The Spine: Form and Function

The spine is one of the most important parts of the human body and is comprised of 33 different bones. Your spine enables you to stand up, and without it you would be unable to twist or move your body.

You may think of the spine as being straight, but it actually has a natural ’S’ shape. Natural curves occur at the neck and the lower back, as well as in the thoracic and sacral points. These curves are quite beneficial to the overall health of the spine. This is because they help to prevent damage from shock, in addition to better allowing movement throughout the rest of the spine.

Maintaining a correct posture will go a long way to helping preserve the optimum health of your spine. Placing strain on the spine through heavy lifting or excessive unnatural movements is a bad idea and can lead to problems over time. Being overweight or having weak muscles can also cause the spine to become misaligned. When your spine comes out of alignment it will come under serious strain, leading o further complications.

Vertebrae

The 33 different bones in your spine are referred to as the vertebrae. These vertebrae connect with each other to form what is known as the spinal column. There are five different regions of the spinal column, and they are separately known as cervical, thoracic, lumbar, sacrum and coccyx. Although the top 24 bones of the spinal column are able to move, the bottom nine are static.

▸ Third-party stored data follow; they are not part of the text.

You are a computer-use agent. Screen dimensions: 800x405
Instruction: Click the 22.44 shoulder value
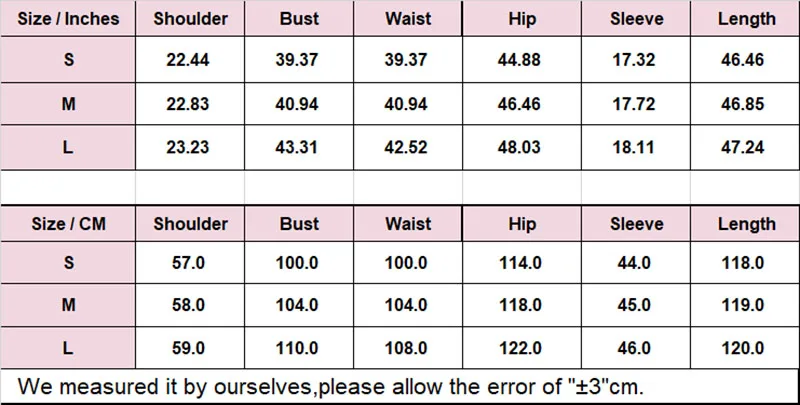tap(188, 60)
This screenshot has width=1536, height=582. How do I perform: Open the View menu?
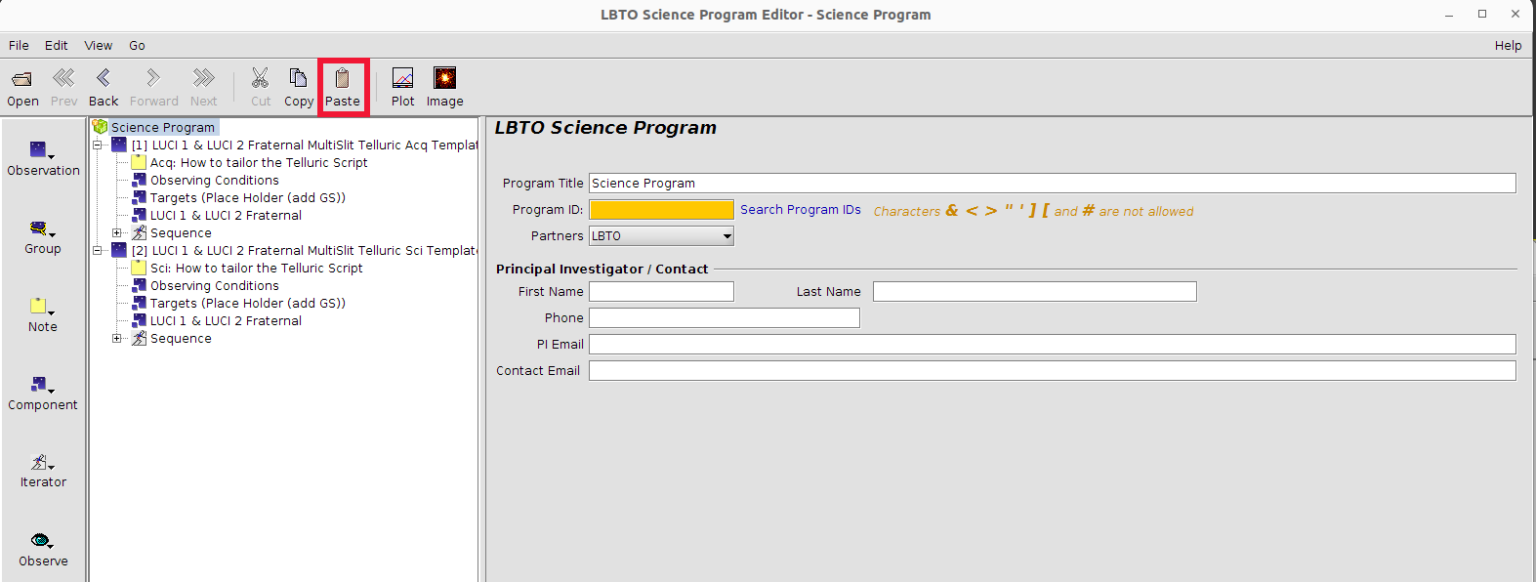(98, 46)
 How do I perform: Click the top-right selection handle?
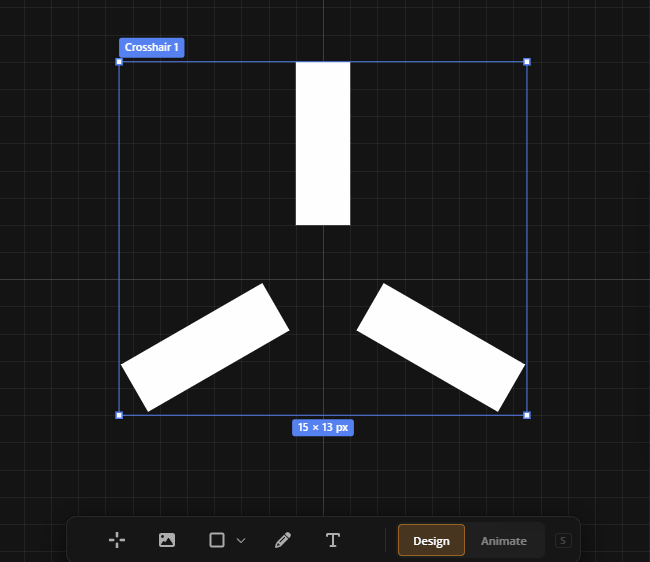point(527,62)
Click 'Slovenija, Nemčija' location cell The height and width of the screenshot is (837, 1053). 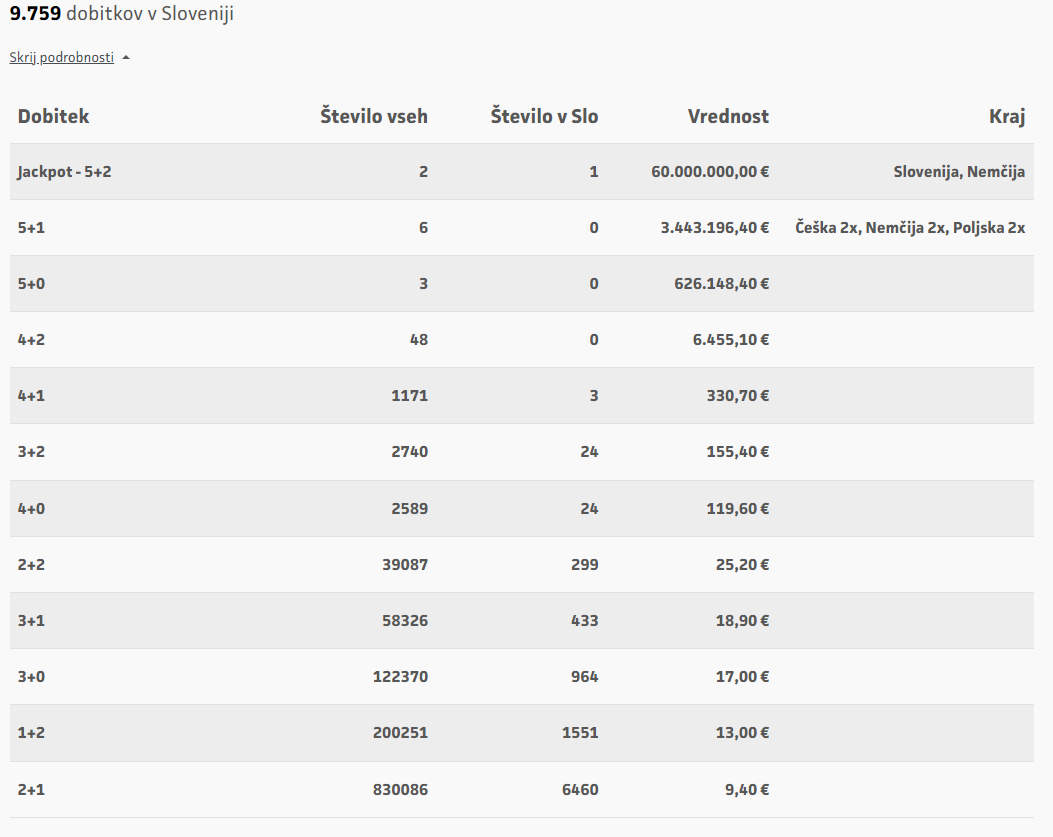pos(959,172)
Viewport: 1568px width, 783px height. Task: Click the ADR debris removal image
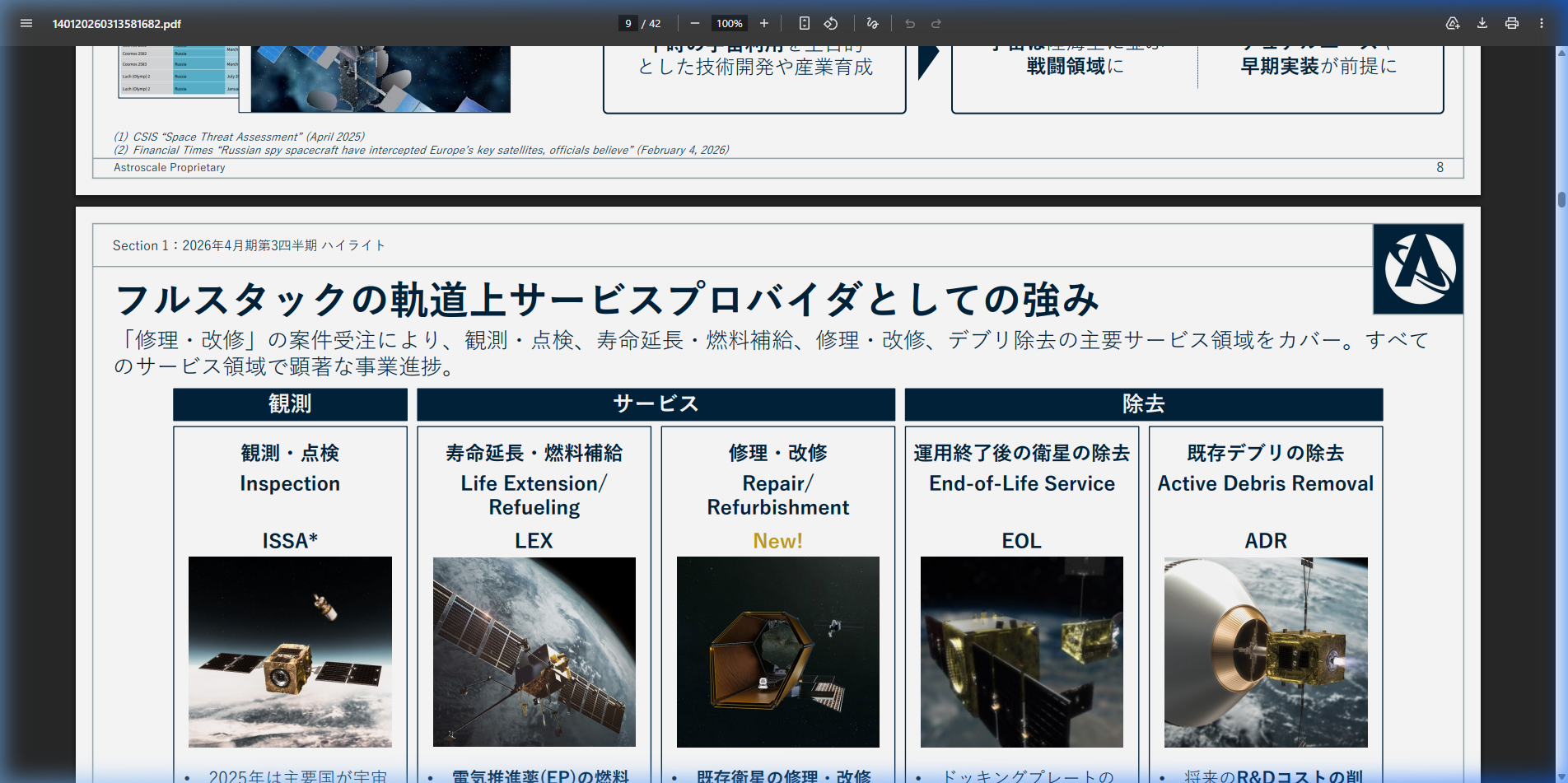point(1265,651)
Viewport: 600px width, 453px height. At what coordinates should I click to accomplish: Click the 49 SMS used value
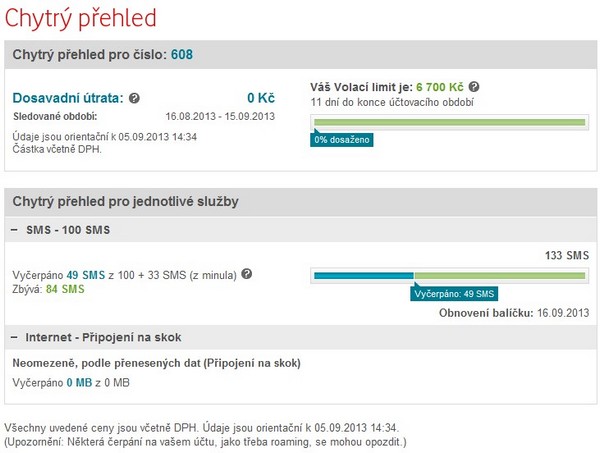[86, 275]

Each of the bones in your spine is protected by an intervertebral disc. This disc prevents the bones from rubbing against each other. Each disc has a soft gel center, known as the nucleus, and a much tougher outer layer, known as the annulus. As you age, your discs will become less effective at doing their job and will become flatter and brittle. This reduction of the discs is actually why people become shorter as they age!

If one of the spinal bones collapses then this is known as a vertebrae fracture. This is something that is not uncommon in people who suffer from osteoporosis. This is because of the detrimental effect that this condition has on the strength and density of the bones.

The Spinal Cord

The spinal cord is approximately 18 inches long and just slightly thicker than a finger. It is protected by the spinal column and runs from the brain stem down to the 1st lumbar vertebra. When the spinal cord ends, the fibers separate and continue to connect down to the tailbone, and then down through the legs to your feet.

The job of the spinal cord is to send information from the brain to the rest of the body. These messages from the brain then become movement and action in the areas of the body to which they are sent. Messages are also sent from the limbs, and other areas of the body, to the brain in regards to the things that we touch and feel. In certain situations the spinal cord is able to act without a message from the brain, such as when there is a perceived danger or threat. This is known as a spinal reflex and serves to to protect the body from damage.

If the spinal cord does become damaged, most likely as the result of an accident or other injury, then it is possible that the area below the area of the injury can be seriously affected. This could range from a partial loss of sensory and motor functions to complete paralysis. Although there is no cure for permanent paralysis there are ways that a person can adapt to life with this new loss of ability. 

The Spinal Column

The spinal column protects the spinal cord from damage, so it is imperative that the spinal column is as healthy as possible. The health of the spinal column is affected by several contributing factors, such as muscle mass and bone strength, as well as the health of your ligaments, tendons and nerves. When any of these things are comprised, such as by injury or an illness, then pain can occur in the spine.

Muscles

There are two main muscle groups that affect the spine. They are known as flexors and extensors. Flexor muscles are those at the front of the body and they allow you to bend forwards. The flexor muscles are also important when it comes to lifting things, as well as maintaining control of the lower back. The extensor muscles are at the back of the body and allow you to stand up. They are also important for enabling you to lift things. 

Protecting Your Spine

The continued good health of your spine is important for an abundance of reasons, and will help you to retain your mobility and independence as you age. The best ways to protect your spine are to get an adequate amount of sleep each night in a comfortable position, exercise regularly, wear comfortable footwear and limit the amount of time that you spend sitting down.